European “Green Deal” only achievable with fibre optics

Even if global CO2 pollution has demonstrably decreased worldwide during the pandemic, it is important to ensure that restarting the economy and accelerating digitisation are environmentally compatible.

That is why the trade associations Breko, Europacable and the FTTH Council Europe recently made a joint appeal to the political decision-makers on a European, national and local level: as the most sustainable telecommunications infrastructure, comprehensive fibre optic networks are a prerequisite for achieving the European Green Deal and making the European Union more sustainable. The aim of the Green Deal scheme is to make Europe the first climate-neutral continent by 2050, to stimulate the economy, improve human health and quality of life and protect nature, while at the same time leaving nobody behind.
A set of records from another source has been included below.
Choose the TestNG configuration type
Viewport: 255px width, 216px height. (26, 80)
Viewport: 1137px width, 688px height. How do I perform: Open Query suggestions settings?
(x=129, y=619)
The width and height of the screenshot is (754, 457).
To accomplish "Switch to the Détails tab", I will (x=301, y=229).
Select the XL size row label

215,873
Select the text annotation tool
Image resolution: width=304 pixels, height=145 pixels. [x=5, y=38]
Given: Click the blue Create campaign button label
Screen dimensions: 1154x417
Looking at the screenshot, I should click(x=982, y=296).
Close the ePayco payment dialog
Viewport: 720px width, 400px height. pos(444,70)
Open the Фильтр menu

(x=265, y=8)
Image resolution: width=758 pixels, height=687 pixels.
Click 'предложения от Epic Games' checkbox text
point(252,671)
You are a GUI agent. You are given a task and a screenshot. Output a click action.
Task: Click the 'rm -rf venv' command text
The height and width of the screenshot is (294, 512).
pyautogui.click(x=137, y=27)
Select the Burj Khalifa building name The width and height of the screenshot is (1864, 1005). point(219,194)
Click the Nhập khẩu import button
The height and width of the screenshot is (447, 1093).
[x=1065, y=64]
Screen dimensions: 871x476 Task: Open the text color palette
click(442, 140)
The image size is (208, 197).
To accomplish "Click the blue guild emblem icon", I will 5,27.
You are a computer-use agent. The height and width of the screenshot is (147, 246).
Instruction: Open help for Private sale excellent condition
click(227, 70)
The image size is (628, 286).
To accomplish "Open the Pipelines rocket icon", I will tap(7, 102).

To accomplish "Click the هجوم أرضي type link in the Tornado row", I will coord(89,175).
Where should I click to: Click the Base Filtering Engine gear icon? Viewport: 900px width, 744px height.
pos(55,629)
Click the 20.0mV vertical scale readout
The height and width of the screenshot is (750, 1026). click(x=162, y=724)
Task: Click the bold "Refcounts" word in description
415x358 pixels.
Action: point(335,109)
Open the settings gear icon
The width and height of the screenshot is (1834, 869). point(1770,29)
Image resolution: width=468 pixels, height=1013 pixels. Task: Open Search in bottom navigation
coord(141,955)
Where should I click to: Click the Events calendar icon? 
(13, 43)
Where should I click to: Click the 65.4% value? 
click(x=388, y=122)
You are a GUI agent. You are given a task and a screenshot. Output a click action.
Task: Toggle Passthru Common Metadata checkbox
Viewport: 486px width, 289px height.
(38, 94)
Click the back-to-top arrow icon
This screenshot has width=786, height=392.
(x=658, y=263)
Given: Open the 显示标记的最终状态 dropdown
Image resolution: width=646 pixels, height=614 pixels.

In the opinion of the associations digitisation is at the heart of this ambitious scheme, and fibre optics is the key to reconciling the digital and sustainability agendas. In a Breko study a comparison of traditional copper networks with fibre optic networks at different speeds and capacities shows that copper-based networks (VDSL2 vectoring, super-vectoring) use up to seventeen times more power than fibre optic networks.

So the choice of broadband network technology has a significant influence on CO2 emissions, ergo the use of comprehensive fibre optic networks can dramatically reduce greenhouse gas emissions.